El Heraldo
Cada una de las arañas tiene un costo que va desde los $1.000 a $2.000, dependiendo de quien sea el comprador. Hansel Vásquez
Barranquilla

El hombre araña que quiere morir en Barranquilla

Javier González Suárez tiene 72 años y recorre el centro de la ciudad vendiendo estos curiosos arácnidos que apenas le dan para sobrevivir.

Cerca de los puestos callejeros de la vieja alcaldía, en el centro de Barranquilla, deambula un superhéroe. 

No se balancea entre los rascacielos de Nueva York ni lucha contra alienígenas que vienen a destruir el planeta tierra. Un anciano de 72 años, con la camisa raída y los zapatos viejos, recorre las calles calurosas vendiendo arañas para poder vivir.

Su paso es suave y despreocupado, como el de alguien que ha vivido demasiado. Sobre un hombro carga una mochila pequeña con un par de mudas de ropa y en el otro un pedazo de icopor en el que exhibe sus arañas ‘de mentiritas’. 

No lleva afán y parece no preocuparle el sol, que cae sobre sus canas abundantes y sus arrugas bronceadas.

Javier González Suárez decidió que quiere morir, pero que sí lo hace, que sea en Barranquilla, la ciudad de la que se enamoró cuando era joven. 

Cuando tenía 20 años, abandonó Colombia en búsqueda de aventuras y trazó rumbo hacia República Dominicana. 52 primaveras después, este ‘hombre araña’ aterrizó nuevamente en la capital del Atlántico y hoy, entre las callejuelas del centro, se rebusca gracias a su arte.  

Las arañas, con sus ocho patas y dos colmillos, se aferran al icopor grisáceo en el que su amo las transporta. Cuestan entre mil y dos mil pesos, dependiendo del comprador. Si hay suerte, Javier consigue lo suficiente para pagar una habitación. De lo contrario, patrulla las noches frías en búsqueda, no de criminales, sino de un refugio para dormir.

Entre cuatro y cinco horas le toma a Javier elaborar 100 arañas. Los arácnidos están hechos de chelines negros, que adquiere en paquetes que contienen una centena. 

Con sus manos hábiles, dobla las varillas de este suave material por la mitad y así empieza a montar las patas, para luego moldear el tronco y la cabeza.

Varios curiosos se le acercan y le preguntan por sus manualidades, que el exhibe orgulloso y con una sonrisa en el rostro. Algunos transeúntes le compran, pero otros se asustan al creer que son reales. Desde lejos, si uno está despistado, pareciera que se movieran en el icopor, en donde clavan sus patas, como si no quisieran alejarse de su creador.

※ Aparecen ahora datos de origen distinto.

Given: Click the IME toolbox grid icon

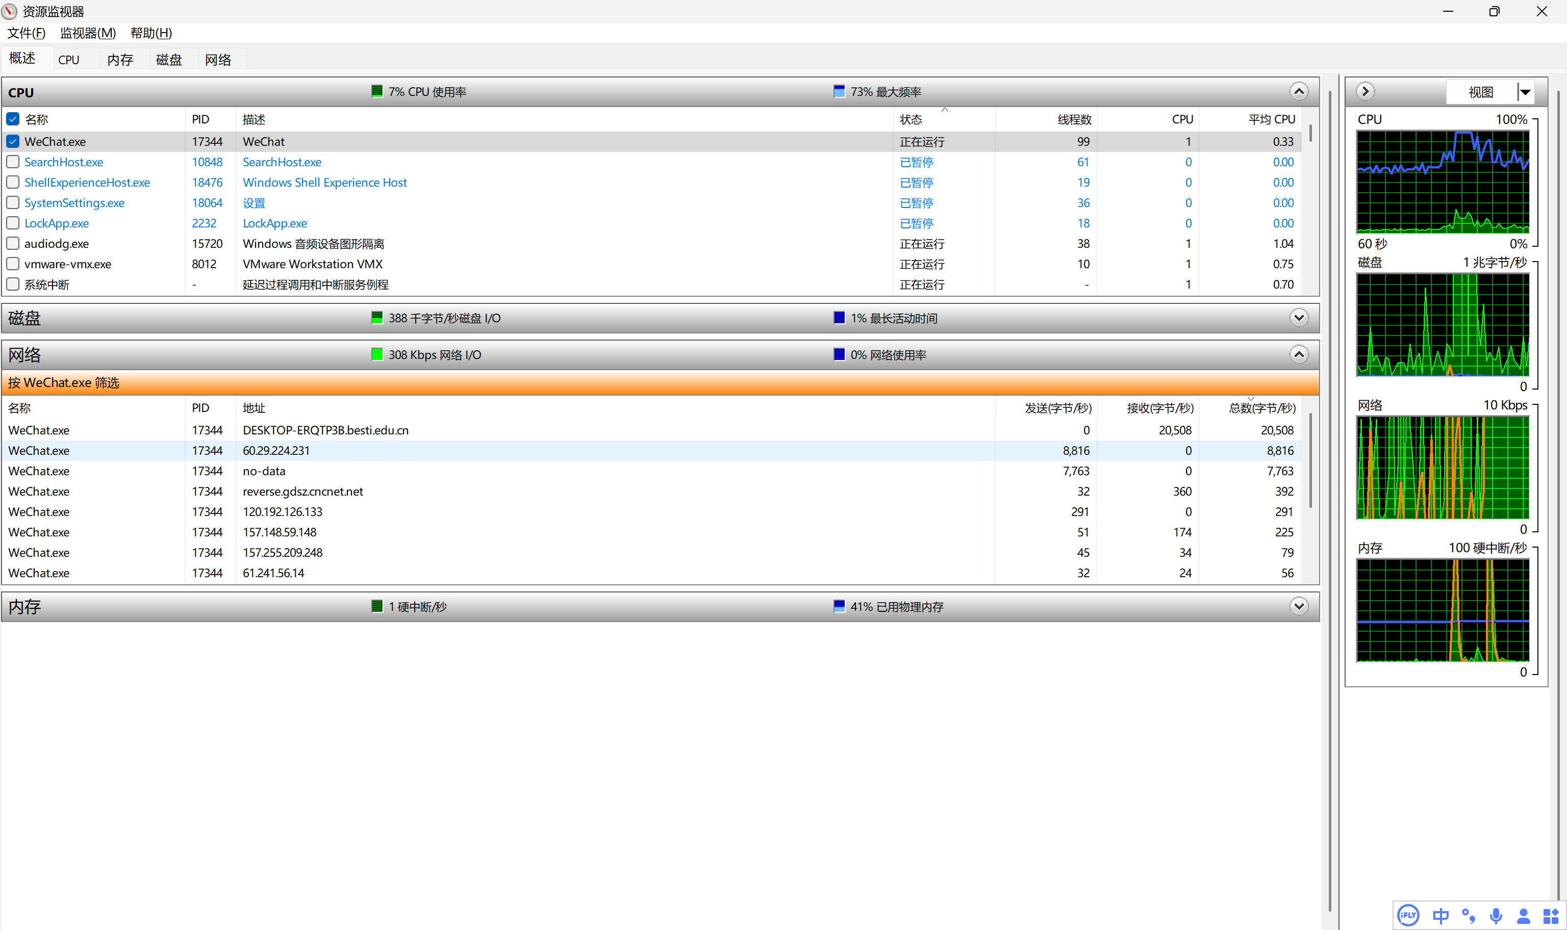Looking at the screenshot, I should [1550, 916].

Cuando recuerda sus días en las playas de República Dominicana le brillan los ojos y, orgulloso, infla el pecho. Su voz, tímida y aguda, adquiere un tono diferente, de satisfacción, al recordar los destellos de su juventud y los comienzos de su vida artista, que le valió para llegar a las calles del centro de Barranquilla.

Siempre quiso venir acá, pero las olas lo terminaron arrastrando ya en la recta final de su carrera. No tiene pretensiones ni otra aspiración más allá de vivir el día a día y de sobrevivir con sus arañas, a las que dedica los últimos años de su vida.

Javier cuenta que tiene dos hijos a los que nunca volvió a ver desde que cumplieron nueve años. 

Se enamoró de una wayuu en Cúcuta y, después de 13 años de relación, una mañana ella cruzó el continente hasta Los Ángeles junto a los pequeños. Nunca hubo noticias de ella ni de los herederos del artista, que hoy, según manifiesta, viven una vida de lujos en Estados Unidos.

Detrás de su sonrisa se esconde un lamento, el de un padre que dice sentirse abandonado, que recorre solo los últimos metros del sendero. 

A pesar de todo, el ‘hombre araña’ se mantiene optimista, como todo aventurero, pues Barranquilla es otra parada en su gran odisea. Con sus arañas a un lado recorre las calles, con la esperanza de seguir elaborando sus arañas, los grandes amores de su vida nómada y valiente.